Widjojo lulus dengan predikat Cum Laude kemudian kuliah di University of California, Berkeley atas bea siswa Ford Foundation, lulus tahun 1961 dan kembali ke Indonesia mengajar di UI dan Seskoad. Pada tahun 1966 diadakan seminar AD mendiskusikan masalah ekonomi dan politik serta bagaimana Orba akan mengatasinya. Pada tahun 1970 Widjojo dan kawan2 diangkat menjadi anggota Kabinet pak Harto.
Praktis pemerintahan Orba mayoritas personelnya diduduki kalangan militer terutama AD bahkan sampai ke jabatan Gubernur dan Bupati. Sinergi antara Mafia Berkeley dan ABRI sebenarnya sebatas di bidang Perekonomian dalam kabinet sedangkan implementasi dijalankan oleh ABRI.

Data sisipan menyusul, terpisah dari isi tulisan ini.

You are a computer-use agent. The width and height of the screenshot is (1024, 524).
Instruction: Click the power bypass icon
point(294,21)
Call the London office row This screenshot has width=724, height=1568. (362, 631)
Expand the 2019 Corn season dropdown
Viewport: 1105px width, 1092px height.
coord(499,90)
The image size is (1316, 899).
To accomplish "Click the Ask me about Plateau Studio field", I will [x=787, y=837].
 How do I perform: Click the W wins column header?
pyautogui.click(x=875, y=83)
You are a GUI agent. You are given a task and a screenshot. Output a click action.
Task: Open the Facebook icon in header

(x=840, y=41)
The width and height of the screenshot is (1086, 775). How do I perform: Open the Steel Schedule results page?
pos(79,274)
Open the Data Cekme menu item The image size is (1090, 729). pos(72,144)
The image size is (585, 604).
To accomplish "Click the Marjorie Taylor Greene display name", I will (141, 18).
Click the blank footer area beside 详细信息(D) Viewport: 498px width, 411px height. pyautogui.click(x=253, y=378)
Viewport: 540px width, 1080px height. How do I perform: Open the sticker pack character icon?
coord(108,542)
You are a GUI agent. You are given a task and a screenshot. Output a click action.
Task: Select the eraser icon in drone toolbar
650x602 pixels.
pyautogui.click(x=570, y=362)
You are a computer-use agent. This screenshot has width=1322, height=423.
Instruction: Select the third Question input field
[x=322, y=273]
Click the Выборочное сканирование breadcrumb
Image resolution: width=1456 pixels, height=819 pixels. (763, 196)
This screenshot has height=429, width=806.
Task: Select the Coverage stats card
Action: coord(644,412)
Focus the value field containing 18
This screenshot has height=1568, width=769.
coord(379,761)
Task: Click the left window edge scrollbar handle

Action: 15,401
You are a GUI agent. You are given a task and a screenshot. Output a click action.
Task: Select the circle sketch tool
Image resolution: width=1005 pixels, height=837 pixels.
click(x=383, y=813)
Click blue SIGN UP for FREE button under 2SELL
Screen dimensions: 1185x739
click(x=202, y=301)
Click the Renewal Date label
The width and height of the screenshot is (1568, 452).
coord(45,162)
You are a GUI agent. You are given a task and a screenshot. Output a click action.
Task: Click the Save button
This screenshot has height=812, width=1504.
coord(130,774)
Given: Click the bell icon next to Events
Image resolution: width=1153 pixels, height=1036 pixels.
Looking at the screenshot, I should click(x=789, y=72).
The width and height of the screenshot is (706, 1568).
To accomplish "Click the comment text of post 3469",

HMT Opposunggu lahir pada tahun 1923 di Pematang Siantar. Letnan 2 AD bertugas di Komandemen Sumatra, Bukittinggi. Melanjutkan kuliah di UI dan diplih oleh Prof. Dr. Soemitro Djojohadikoesoemo untuk bekerja mulai sebagai staf junior di United Nations, ESCAP, Bangkok. Selama 20 tahun bekerja pada ESCAP, memperoleh pengalaman berharga dari asuhan ekonom senior tentang ilmu dan perumusan studi ekonomi-makro dan perencanaan perekonomian anggota-anggota ESCAP serta sering dikunjungi untuk berkonsultasi. Tugas terakhir adalah penyelenggaraan sebuah konferensi “Meeting on the Development of Real and Financial Assets in Economic Planning” dan merumuskan makalah utama bagi negara-negara anggota ESCAP. Ditugaskan juga untuk mewakili ESCAP dalam Konferensi Tahunan ADFIAP (Association of Development Financial Institutions in Asia and the Pacific) di Manila.
Kebijakan Devaluasi Di Indonesia – Sebuah Aplikasi Ekonomi Moneter
Ompusunggu sebagai ekonom bisa dikatakan selalu berseberangan dengan beleid ekonomi Pemerintah dan kebijakan2 ekonomi yang di kordinasi Prof Widjojo Nitisastro. Salah satunya tertuang dalam bukunya yang sangat terkenal Kebijakan Devaluasi Di Indonesia – Sebuah Aplikasi Ekonomi Moneter. Perlu dicatat di era itu Bank Indonesia sebagai pemegang otoritas moneter di bawah kordinasi Menteri Perekonomian Widjojo.
Didalam Prakata buku tersebut dikemukakan bahwa APBN yang selama ini dianggap seimbang dampaknya terhadap peredaran uang justru merupakan penyebab utama inflasi. Oleh karena sifat inflasi tidak dipahami maka secara paradoksial tindakan devaluasi 1978 dan 1983 itu bukan merupakan penyelesaian inflasi maupun neraca pembayaran sebagaimana yang dimaksud Pemerintah semula, tetapi malah memperkuat inflasi itu sendiri.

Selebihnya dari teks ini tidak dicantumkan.